Brief: Write the next part of the OpenBSD fork1() kernel code walkthrough, starting right after its last line.

>> Start Document excerpt

In short, as per my understanding based on the discussion with OpenBSD community, it means forcefully make visible changes globally.

Insert the new element, that is, pr at the head of the list. Here, head is allprocess and returns pr

fork1() code continued…

...
...
...
    p->p_fd     = pr->ps_fd;
    p->p_vmspace    = pr->ps_vmspace;
    if (pr->ps_flags & PS_SYSTEM)
        atomic_setbits_int(&p->p_flag, P_SYSTEM);

    if (flags & FORK_PPWAIT) {
        atomic_setbits_int(&pr->ps_flags, PS_PPWAIT);
        atomic_setbits_int(&curpr->ps_flags, PS_ISPWAIT);
    }

#ifdef KTRACE
    /*
     * Copy traceflag and tracefile if enabled.
     * If not inherited, these were zeroed above.
     */
    if (curpr->ps_traceflag & KTRFAC_INHERIT)
        ktrsettrace(pr, curpr->ps_traceflag, curpr->ps_tracevp,
            curpr->ps_tracecred);
#endif

    /*
     * Finish creating the child thread.  cpu_fork() will copy
     * and update the pcb and make the child ready to run.  If
     * this is a normal user fork, the child will exit directly
     * to user mode via child_return() on its first time slice
     * and will not return here.  If this is a kernel thread,
     * the specified entry point will be executed.

>> End Document excerpt
>> Start Dataset content

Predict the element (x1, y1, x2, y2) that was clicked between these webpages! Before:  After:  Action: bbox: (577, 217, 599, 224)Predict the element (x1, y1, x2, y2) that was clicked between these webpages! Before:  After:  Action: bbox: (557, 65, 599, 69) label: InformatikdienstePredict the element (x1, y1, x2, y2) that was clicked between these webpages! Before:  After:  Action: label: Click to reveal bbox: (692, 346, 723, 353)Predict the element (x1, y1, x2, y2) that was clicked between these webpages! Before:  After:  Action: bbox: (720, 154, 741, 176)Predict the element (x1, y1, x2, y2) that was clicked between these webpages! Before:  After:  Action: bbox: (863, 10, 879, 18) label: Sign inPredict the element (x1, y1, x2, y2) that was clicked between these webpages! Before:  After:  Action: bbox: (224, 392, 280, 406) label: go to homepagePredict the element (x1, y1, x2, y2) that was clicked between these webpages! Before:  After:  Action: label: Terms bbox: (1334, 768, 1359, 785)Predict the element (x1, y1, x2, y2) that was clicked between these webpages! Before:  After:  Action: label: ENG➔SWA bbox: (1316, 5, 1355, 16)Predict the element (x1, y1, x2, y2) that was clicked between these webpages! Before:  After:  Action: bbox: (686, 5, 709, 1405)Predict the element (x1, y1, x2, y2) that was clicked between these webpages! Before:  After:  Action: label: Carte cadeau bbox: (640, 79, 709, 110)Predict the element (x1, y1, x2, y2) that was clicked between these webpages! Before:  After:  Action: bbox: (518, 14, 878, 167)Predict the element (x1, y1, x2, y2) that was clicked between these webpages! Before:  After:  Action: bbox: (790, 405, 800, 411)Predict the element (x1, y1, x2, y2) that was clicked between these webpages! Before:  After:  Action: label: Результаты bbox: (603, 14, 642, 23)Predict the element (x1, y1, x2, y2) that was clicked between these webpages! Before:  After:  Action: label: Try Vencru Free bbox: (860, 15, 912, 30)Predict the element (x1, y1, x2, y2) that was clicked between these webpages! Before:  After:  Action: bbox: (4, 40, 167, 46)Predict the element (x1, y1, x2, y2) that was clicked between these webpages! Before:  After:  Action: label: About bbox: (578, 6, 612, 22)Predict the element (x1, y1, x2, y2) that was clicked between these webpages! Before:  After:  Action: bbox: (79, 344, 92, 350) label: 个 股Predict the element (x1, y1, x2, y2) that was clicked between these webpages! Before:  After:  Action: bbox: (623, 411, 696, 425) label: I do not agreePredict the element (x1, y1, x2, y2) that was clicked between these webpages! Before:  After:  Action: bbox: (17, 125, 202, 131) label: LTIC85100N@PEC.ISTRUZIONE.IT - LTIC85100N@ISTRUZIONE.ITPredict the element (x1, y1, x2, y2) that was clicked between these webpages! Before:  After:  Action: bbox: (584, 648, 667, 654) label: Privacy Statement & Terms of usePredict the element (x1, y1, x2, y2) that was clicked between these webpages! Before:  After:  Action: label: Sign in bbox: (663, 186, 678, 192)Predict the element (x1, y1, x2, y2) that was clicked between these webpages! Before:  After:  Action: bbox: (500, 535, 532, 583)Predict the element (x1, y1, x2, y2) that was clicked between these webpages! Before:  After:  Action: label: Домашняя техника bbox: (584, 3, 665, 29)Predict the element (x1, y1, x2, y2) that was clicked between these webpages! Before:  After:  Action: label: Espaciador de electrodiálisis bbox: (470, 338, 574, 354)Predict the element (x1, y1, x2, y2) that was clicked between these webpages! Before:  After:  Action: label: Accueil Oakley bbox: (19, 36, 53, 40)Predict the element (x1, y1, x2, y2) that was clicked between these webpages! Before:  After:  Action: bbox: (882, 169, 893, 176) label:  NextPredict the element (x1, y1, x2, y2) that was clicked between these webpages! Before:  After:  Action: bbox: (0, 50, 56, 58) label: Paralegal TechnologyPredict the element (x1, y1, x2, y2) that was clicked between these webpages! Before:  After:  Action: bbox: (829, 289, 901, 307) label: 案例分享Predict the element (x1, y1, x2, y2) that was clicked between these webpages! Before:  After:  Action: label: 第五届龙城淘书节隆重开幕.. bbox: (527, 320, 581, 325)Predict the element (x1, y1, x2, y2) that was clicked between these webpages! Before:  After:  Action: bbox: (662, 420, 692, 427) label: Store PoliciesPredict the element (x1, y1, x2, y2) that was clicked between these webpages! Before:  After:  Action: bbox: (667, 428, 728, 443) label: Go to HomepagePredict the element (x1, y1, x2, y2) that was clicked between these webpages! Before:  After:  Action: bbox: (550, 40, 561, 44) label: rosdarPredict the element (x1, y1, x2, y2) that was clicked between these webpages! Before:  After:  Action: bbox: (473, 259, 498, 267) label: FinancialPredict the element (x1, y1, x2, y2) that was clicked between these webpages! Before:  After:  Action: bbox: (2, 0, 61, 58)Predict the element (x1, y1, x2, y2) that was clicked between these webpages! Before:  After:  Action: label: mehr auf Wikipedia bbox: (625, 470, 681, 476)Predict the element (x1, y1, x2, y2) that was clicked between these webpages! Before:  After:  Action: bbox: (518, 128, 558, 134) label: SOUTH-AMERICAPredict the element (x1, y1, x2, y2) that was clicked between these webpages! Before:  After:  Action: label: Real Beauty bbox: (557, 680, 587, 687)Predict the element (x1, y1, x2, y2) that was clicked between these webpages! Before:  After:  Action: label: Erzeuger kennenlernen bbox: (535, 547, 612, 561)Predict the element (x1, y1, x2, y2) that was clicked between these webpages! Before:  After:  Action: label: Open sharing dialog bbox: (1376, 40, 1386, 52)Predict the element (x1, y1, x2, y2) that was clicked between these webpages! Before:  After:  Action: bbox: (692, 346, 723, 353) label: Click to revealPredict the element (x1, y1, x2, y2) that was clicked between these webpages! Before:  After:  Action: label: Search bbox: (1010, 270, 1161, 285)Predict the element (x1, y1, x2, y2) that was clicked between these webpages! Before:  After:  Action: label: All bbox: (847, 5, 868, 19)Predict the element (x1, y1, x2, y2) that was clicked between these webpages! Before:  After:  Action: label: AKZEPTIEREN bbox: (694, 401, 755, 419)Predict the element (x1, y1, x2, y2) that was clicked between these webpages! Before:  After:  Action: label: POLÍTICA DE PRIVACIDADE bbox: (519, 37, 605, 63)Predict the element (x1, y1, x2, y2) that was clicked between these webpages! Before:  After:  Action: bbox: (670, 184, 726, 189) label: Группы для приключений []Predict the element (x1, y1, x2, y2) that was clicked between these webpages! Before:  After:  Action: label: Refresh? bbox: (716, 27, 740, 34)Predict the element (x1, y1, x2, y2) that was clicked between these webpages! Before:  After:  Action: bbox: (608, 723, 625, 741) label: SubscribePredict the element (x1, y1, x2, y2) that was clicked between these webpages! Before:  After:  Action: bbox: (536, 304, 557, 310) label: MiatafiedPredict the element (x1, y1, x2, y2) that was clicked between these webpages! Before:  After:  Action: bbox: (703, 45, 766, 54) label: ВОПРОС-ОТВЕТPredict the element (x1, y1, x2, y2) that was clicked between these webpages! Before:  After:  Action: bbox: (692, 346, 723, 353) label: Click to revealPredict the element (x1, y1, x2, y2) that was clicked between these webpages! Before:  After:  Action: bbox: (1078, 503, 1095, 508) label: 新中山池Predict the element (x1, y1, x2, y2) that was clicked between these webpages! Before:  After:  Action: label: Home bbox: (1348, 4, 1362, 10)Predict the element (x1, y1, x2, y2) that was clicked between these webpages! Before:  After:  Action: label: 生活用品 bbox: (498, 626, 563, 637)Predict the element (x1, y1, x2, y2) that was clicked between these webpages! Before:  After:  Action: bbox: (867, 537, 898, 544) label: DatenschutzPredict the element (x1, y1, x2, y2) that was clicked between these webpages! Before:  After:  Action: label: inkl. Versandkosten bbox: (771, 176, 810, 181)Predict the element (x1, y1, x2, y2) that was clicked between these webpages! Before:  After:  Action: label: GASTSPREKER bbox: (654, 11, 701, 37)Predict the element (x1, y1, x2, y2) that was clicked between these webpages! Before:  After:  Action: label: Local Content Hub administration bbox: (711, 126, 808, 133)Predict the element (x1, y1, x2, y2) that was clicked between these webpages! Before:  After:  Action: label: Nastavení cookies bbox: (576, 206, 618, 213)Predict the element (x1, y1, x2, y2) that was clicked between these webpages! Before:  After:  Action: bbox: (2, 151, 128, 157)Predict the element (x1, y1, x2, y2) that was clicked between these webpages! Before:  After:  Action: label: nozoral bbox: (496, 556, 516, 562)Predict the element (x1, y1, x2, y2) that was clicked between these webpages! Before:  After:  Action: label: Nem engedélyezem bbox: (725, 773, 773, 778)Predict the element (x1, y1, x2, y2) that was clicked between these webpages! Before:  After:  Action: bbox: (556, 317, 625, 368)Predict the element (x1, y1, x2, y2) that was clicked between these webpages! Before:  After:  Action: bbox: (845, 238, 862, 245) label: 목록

>> End Dataset content

Result:
     */
    cpu_fork(curp, p, NULL, NULL, func, arg ? arg : p);

    vm = pr->ps_vmspace;

    if (flags & FORK_FORK) {
        forkstat.cntfork++;
        forkstat.sizfork += vm->vm_dsize + vm->vm_ssize;
    } else if (flags & FORK_VFORK) {
        forkstat.cntvfork++;
        forkstat.sizvfork += vm->vm_dsize + vm->vm_ssize;
    } else {
        forkstat.cntkthread++;
    }

    if (pr->ps_flags & PS_TRACED && flags & FORK_FORK)
        newptstat = malloc(sizeof(*newptstat), M_SUBPROC, M_WAITOK);

    p->p_tid = alloctid();

    LIST_INSERT_HEAD(&allproc, p, p_list);
    LIST_INSERT_HEAD(TIDHASH(p->p_tid), p, p_hash);
    LIST_INSERT_HEAD(PIDHASH(pr->ps_pid), pr, ps_hash);
    LIST_INSERT_AFTER(curpr, pr, ps_pglist);
    LIST_INSERT_HEAD(&curpr->ps_children, pr, ps_sibling);

Substructures p→p_fd and p→p_vmspace directly copied values of pr→ps_fd and pr→ps_vmspace

/* substructures: */
struct filedesc *p_fd;      /* copy of p_p->ps_fd */
struct vmspace *p_vmspace;  /* copy of p_p->ps_vmspace */             

if (process_has_no_signals_stats_or_swapping) then atomically set bits using atomic_setbits_int(pr →ps_flags, PS_SYSTEM);

if (child_is_suspending_the_parent_process_until_the_child_is terminated (by calling _exit(2) or abnormally), or makes a call to execve(2)) then atomically set bits, atomic_setbits_int(pr →ps_flags, PS_PPWAIT); atomic_setbits_int(pr →ps_flags, PS_ISPWAIT);

#ifdef KTRACE
/* Some KTRACE related things */
#endif
cpu_fork(curp, p, NULL, NULL, func, arg ?arg: p)

/*
 * Finish creating the child thread. cpu_fork() will copy
 * and update the pcb and make the child ready to run. The
 * child will exit directly to user mode via child_return()
 * on its first time slice and will not return here.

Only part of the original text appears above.